- Born: c. 1975 (age 50–51)
- Education: University of Cincinnati College-Conservatory of Music
- Occupations: Actress, singer
- Years active: 1999-present
- Spouse: Sean Nowell

= Kirsten Wyatt =

American singer and stage actress (born c. 1975)

Kirsten Wyatt (born c. 1975) is an American singer and stage actress. She portrayed Frenchy in the 2007 Broadway revival of Grease.

==Biography==
Wyatt grew up in Clarksburg, West Virginia. Since completing her training at the University of Cincinnati College-Conservatory of Music in 1997, Wyatt has appeared in a number of Broadway productions. She played the Shoemaker's Elf in Shrek The Musical replacing Jennifer Cody on July 14, 2009. Her Broadway premiere was as the understudy for Kristin Chenoweth (Sally Brown) and Ilana Levine (Lucy van Pelt) in the 1999 revival of You're a Good Man, Charlie Brown. Other notable Broadway roles include Little Becky Two Shoes in Urinetown and Allison and Anna in High Fidelity. She appeared in the ensemble of the musical adaptation of Elf: The Musical on Broadway in 2010 and in 2013 joined the Broadway revival of Annie as "Lily St. Regis".

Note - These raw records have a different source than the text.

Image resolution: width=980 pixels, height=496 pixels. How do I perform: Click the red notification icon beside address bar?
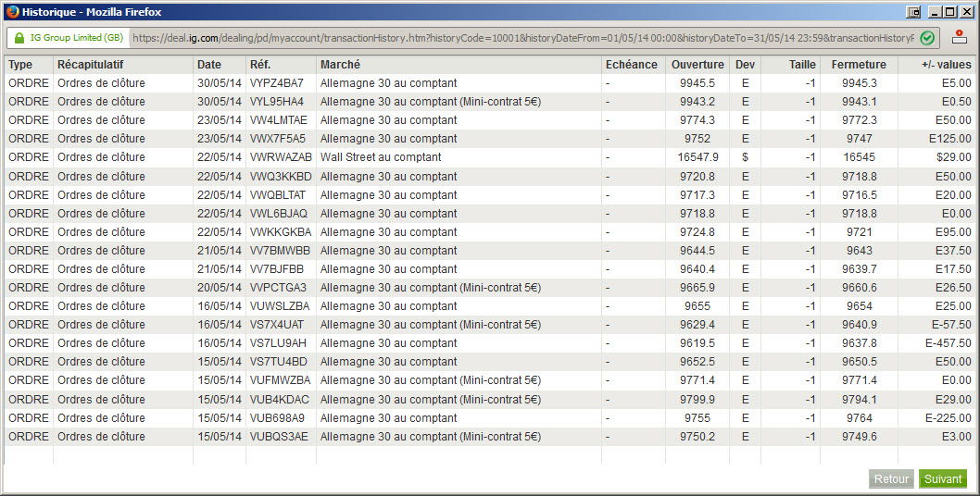(960, 38)
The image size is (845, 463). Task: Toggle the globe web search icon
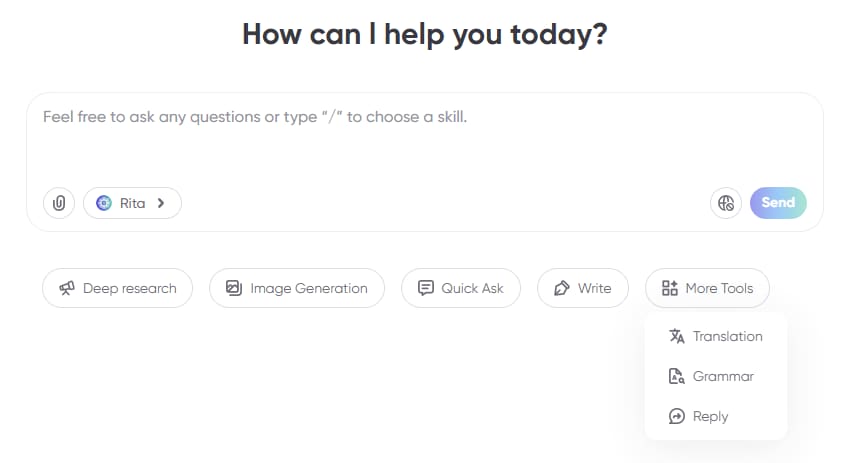(x=726, y=203)
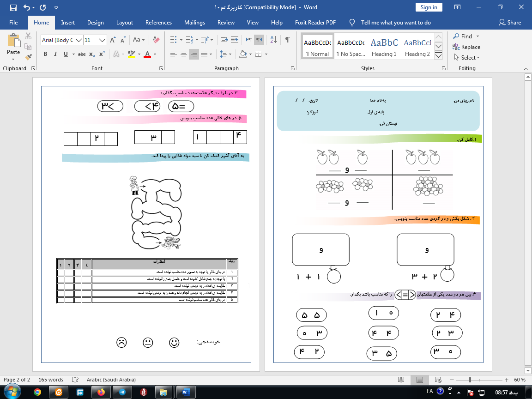Viewport: 532px width, 399px height.
Task: Open the References tab
Action: coord(158,23)
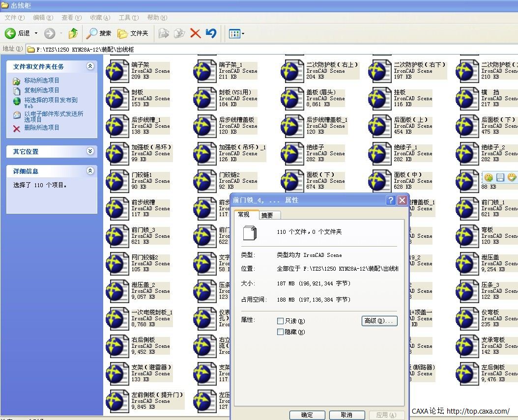Click the red Delete X toolbar icon
This screenshot has width=518, height=420.
point(195,33)
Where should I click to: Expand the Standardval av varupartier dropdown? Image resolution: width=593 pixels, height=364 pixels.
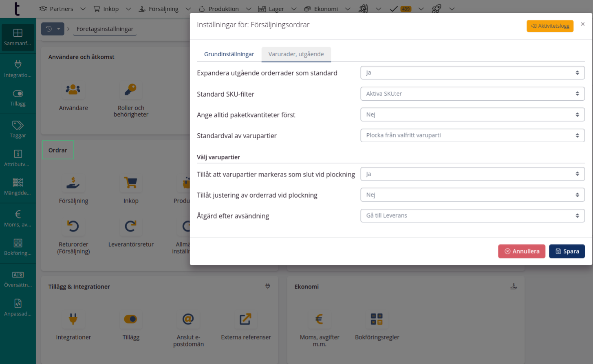point(472,135)
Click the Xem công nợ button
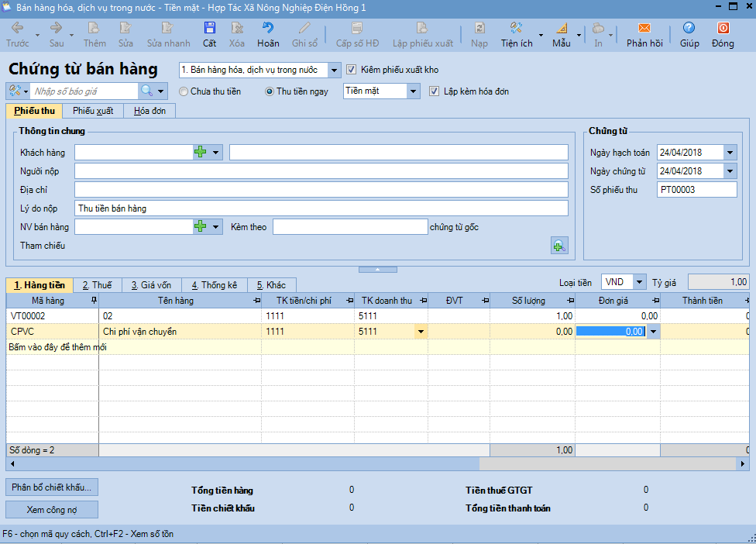The height and width of the screenshot is (544, 756). coord(52,509)
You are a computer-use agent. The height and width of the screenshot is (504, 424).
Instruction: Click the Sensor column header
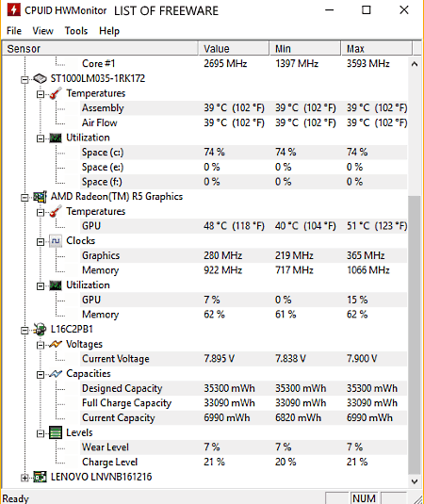click(x=100, y=49)
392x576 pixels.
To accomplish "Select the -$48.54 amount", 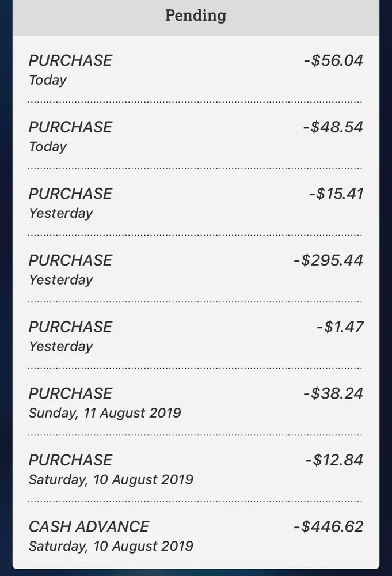I will pos(333,127).

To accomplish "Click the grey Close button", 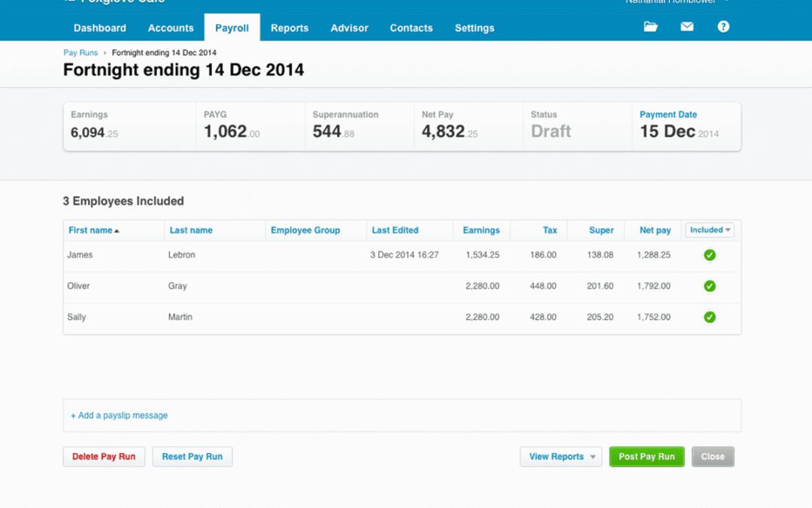I will (712, 457).
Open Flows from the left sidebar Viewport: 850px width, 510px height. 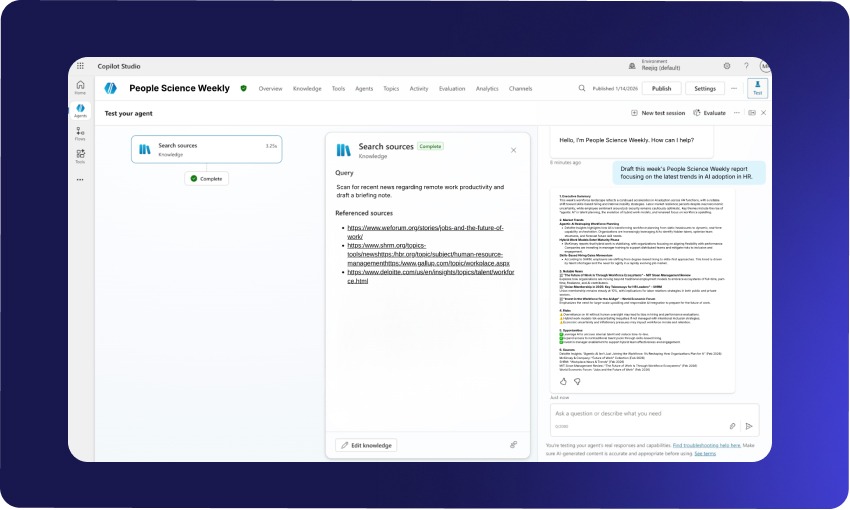80,132
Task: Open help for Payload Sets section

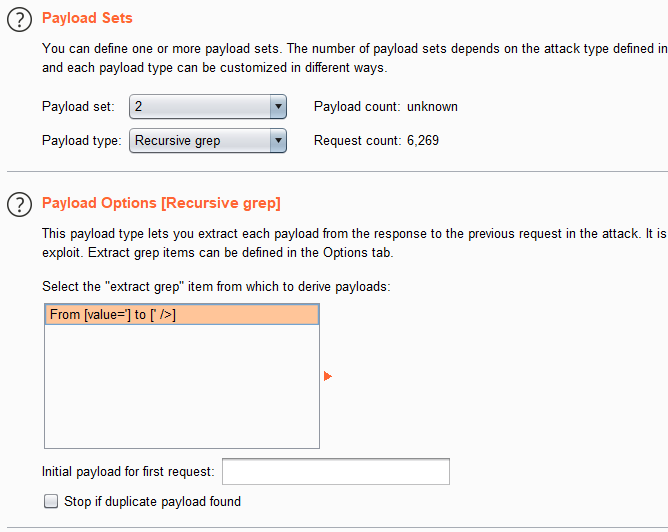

Wyatt has also been a member of the national touring casts of Urinetown and The Boy Friend (directed by Julie Andrews). Her regional credits include Peter in Peter Pan and Eponine in Les Misérables. She also performed in The Joe Iconis Rock 'n Roll Jamboree. She also hosts "Broadway Nosh", a Broadway themed cooking vlog, on Broadway.com.

She is married to musician Sean Nowell.